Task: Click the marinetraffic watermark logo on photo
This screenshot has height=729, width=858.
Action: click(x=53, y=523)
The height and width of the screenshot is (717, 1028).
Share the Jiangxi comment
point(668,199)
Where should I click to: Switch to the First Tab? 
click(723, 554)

________________

▶ **About this task**: Restate the entries above word for word.

▶ **Exercise solution**:
Task: Click the marinetraffic watermark logo on photo
This screenshot has height=729, width=858.
Action: click(x=53, y=523)
The height and width of the screenshot is (717, 1028).
Share the Jiangxi comment
point(668,199)
Where should I click to: Switch to the First Tab? 
click(723, 554)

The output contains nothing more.